Food prices were stiff even at the press center, Chicago Tribune outdoors writer John Husar wrote from Albertville.

"Missed breakfast at the hotel," he wrote in an open memo to his editor. "Had the petit dejeuner at the press center. A glass of water, juice, one croissant, one hunk of French bread, and a cup of coffee. Fifty francs. That's 10 bucks."

Consider that Husar was just one of nine reporters or columnists that the Chicago Tribune sent to Albertville, and a picture begins to emerge of the extent of expenses that a news organization can run up.

For whom the bill tolls

It will be especially easy to run up expenses at the Summer Games, which begin July 25.

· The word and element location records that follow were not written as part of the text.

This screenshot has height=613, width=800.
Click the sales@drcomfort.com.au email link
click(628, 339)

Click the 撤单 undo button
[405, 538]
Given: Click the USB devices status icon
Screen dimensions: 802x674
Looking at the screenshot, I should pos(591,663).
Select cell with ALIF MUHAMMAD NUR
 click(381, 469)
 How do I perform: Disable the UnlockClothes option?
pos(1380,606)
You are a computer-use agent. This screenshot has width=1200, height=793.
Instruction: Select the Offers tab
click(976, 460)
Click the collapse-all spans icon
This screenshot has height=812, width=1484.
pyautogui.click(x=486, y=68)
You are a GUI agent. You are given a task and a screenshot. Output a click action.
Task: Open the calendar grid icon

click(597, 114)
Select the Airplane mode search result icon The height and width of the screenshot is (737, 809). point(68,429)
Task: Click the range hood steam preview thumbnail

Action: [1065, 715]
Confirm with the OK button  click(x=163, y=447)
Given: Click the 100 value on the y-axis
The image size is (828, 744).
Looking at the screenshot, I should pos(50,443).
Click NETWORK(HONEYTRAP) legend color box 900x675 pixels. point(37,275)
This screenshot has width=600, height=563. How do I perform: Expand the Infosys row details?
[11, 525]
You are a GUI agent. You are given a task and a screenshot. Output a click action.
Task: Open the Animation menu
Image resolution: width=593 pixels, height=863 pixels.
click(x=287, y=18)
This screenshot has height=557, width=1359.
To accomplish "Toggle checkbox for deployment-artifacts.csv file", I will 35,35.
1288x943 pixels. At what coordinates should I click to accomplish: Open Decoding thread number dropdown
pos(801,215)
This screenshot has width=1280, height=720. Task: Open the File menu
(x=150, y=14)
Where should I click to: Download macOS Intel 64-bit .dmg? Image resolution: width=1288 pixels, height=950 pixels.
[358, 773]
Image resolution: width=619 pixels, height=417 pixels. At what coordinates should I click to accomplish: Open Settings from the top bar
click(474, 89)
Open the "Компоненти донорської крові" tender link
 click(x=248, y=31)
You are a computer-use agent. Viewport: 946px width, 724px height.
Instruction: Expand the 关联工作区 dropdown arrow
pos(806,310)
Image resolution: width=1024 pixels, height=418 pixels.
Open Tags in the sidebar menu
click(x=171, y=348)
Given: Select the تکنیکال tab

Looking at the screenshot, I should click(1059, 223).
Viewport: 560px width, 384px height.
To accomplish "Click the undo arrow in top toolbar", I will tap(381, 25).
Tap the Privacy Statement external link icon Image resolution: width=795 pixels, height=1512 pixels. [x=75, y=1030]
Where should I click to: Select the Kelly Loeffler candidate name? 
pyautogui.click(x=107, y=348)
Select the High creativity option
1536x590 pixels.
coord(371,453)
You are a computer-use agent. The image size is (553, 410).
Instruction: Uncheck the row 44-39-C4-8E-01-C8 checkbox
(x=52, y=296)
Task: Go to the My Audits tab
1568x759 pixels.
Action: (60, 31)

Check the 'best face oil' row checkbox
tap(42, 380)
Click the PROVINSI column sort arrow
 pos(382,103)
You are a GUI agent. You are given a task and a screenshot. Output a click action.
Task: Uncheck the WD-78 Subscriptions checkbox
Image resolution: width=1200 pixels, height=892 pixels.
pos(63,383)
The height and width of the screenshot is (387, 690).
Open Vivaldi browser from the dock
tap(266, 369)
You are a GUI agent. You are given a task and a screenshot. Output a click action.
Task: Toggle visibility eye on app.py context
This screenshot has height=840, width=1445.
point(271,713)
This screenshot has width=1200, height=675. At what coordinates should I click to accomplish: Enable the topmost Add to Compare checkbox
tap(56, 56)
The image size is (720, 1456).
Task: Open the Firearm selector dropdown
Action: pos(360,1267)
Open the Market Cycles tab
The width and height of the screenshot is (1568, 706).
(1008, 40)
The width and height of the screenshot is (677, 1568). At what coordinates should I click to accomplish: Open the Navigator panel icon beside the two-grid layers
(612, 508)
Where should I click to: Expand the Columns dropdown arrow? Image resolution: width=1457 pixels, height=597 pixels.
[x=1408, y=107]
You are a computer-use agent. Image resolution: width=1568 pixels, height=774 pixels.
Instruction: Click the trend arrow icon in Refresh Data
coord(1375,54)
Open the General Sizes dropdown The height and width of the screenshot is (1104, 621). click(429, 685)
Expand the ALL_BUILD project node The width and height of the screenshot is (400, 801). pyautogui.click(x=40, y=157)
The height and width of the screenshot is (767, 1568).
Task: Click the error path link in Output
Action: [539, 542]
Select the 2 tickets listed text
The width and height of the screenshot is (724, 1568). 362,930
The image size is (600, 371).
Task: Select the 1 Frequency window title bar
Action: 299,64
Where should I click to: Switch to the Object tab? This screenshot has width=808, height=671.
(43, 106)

Barcelona is generally considered the second-most expensive city in Europe. Reuters sports editor Steve Parry, who is based in London, goes so far as to call it the second-most expensive in the world.

Right from the start, Parry said, Reuters knew that it needed to keep expenses in mind for the Summer Olympiad.

"There was never any real thought given to going anywhere but the Olympic Village," Parry said of Reuters' housing plans.

"As far as hotels in Barcelona go," he added, "'A,' there aren't very many of them. 'B,' they're all booked up, or supposedly all booked up, and 'C,' they cost the earth."

Reuters is one of several big news organizations that said they intend to bring slightly fewer people to this Olympics compared with the 1988 Games in far-cheaper Seoul, Korea.

While 40 journalists covered Seoul, 31 will be assigned to Barcelona, Parry said.

"We're trying to cover the same amount of ground, but do it more economically," he said.

In order to make the most of the smaller team, more reporters will be assigned roving roles. They will be assigned at the last minute to cover events of high drama or interest.

"It's high-risk stuff because you can never be sure that it won't be the [event] where you do not have somebody that will be the place where things are happening," Parry said.

"It's high-risk," he repeated, "but in these financially straitened times, you do what you have to."

Few news organiZations know that as well as United Press International.

"Obviously, given UPI's Chapter 11 [bankruptcy] filing, we are not planning to field a humongous force of reporters," executive editor Steve Geimann said. …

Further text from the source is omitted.